1860-O Seated Liberty Silver Dollar

1860-O Seated Liberty Silver Dollar
The 1860-O Seated Liberty silver dollar has an interesting story. By 1860, the production of Seated Liberty dollars was limited to coins needed for export. We see this in the case of dates like the 1854, 1855, and 1856, which are all of the tougher dates to acquire despite what their mintage numbers would indicate. The 1857 was the same and the 1858 was proof only.

During the 1850s, New Orleans had only two silver mintages with one being in 1850 and the next being a large total of 360,000 in 1859. That was followed by an even larger total in 1860 of 515,000 pieces. Why the New Orleans Mint produced such large silver dollar mintages is unknown. Prior to 1859, the largest Seated Liberty silver dollar mintage from New Orleans had been just 59,000 pieces back in 1846.

Most years the New Orleans Mint struck no silver dollars so that to suggest that two consecutive years of a total of 875,000 pieces was unusual would be putting it mildly. Likewise 1860 was a very troubling time. the nation was on the brink of a civil war and in the early day of the forthcoming Civil War, the New Orleans facility would be taken over by the state of Louisiana.

This would put an end to coin production to New Orleans coin production for years to come. The few dies and metal found at the time it was taken over were put to good use making additional coins that the state and the Confederate States o America would need in their very tough economic times.

Had any 1860-O dollars been in the vault when the facility was taken over by the state, they would have been spent and would likely not be around for collectors to find today. The main source of Mint State examples appears to be the vaults of the U.S. Treasury building in Washington with the coins having emerged at some point in the years prior to 1964 when the sale of silver dollars for their face value in original $1,000 bags was stopped.

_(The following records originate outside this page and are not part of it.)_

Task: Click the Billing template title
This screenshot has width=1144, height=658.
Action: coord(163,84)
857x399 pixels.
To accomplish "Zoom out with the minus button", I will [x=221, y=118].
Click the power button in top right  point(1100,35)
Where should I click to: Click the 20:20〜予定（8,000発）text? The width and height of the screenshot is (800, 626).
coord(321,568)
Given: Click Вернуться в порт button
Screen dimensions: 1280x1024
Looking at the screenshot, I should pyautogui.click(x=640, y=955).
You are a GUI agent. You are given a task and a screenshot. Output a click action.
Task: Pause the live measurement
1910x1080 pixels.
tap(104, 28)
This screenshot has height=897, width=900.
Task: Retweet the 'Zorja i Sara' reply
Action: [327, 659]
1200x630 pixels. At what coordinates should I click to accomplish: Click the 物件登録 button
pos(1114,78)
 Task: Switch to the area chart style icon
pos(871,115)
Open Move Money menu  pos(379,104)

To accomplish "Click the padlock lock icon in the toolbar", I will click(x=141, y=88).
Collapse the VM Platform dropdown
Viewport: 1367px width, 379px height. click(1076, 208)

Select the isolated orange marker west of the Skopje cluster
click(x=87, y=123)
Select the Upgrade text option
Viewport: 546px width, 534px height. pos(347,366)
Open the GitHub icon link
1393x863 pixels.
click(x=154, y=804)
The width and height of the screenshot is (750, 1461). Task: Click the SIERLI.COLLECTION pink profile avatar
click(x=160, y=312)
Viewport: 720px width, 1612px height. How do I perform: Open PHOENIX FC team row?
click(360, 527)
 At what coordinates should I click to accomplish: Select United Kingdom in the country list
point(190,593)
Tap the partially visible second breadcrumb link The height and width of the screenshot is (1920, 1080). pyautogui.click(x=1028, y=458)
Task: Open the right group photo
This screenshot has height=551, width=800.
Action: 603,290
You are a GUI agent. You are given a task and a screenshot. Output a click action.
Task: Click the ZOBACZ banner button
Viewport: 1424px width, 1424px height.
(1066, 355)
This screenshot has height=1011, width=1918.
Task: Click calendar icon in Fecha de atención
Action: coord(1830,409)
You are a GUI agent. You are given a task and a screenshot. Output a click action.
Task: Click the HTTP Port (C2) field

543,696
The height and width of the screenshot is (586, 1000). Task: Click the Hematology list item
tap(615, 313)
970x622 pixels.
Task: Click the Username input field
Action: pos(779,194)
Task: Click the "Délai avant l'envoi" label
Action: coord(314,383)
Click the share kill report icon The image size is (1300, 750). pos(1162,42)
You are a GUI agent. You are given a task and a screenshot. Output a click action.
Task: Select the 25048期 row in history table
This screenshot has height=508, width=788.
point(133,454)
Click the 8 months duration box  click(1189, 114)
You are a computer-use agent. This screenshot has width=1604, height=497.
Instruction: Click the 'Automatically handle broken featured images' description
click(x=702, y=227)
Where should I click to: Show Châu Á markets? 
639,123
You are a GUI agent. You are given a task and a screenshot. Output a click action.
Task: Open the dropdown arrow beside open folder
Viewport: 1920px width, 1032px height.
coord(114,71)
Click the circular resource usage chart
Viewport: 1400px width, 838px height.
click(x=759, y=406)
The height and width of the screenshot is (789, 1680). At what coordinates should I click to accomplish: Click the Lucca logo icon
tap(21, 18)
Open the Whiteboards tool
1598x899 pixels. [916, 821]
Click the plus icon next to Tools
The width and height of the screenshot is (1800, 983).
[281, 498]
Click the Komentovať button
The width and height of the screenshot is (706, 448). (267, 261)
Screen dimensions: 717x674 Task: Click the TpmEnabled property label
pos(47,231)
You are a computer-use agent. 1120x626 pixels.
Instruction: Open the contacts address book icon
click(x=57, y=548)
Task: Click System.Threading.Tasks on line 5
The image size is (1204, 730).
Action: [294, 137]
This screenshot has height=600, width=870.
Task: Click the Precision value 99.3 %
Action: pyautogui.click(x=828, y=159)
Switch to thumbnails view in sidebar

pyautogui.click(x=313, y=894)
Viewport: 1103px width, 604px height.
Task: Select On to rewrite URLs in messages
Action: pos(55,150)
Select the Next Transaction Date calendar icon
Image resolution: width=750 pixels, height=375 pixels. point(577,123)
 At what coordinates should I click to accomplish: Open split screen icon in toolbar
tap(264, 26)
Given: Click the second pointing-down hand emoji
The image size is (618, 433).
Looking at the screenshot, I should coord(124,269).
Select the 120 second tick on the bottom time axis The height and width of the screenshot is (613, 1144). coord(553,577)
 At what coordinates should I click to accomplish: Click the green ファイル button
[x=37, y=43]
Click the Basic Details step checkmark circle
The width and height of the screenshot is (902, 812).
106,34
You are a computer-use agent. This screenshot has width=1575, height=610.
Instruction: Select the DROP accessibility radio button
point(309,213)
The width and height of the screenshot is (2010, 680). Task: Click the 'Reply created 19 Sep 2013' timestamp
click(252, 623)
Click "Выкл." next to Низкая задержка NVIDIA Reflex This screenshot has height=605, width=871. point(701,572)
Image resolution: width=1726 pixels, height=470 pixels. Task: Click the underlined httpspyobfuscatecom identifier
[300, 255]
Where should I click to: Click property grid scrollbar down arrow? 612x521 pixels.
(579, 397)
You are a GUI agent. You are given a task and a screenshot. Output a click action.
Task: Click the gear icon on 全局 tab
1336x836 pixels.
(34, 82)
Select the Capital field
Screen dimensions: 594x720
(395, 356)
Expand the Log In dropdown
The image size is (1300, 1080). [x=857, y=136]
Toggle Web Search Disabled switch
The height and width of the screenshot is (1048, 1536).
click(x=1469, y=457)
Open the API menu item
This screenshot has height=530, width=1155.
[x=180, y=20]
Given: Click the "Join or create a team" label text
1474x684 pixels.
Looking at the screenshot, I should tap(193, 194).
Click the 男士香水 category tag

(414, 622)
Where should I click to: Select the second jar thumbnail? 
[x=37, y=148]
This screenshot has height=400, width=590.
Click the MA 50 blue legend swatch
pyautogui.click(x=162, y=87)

There is no absolute proof that there were bags of the 1860-O or the 1859-O found in the coins released by the Treasury. Over the years, there have been a number of rumors about the 1859-O, 1860-O, and also the 1871 and 1872, which are natural as they were the only two dates to have a mintage in excess of one million. Whatever happened, we have a case where the 1860-O somehow managed to get out and survive in unusual numbers in Mint State.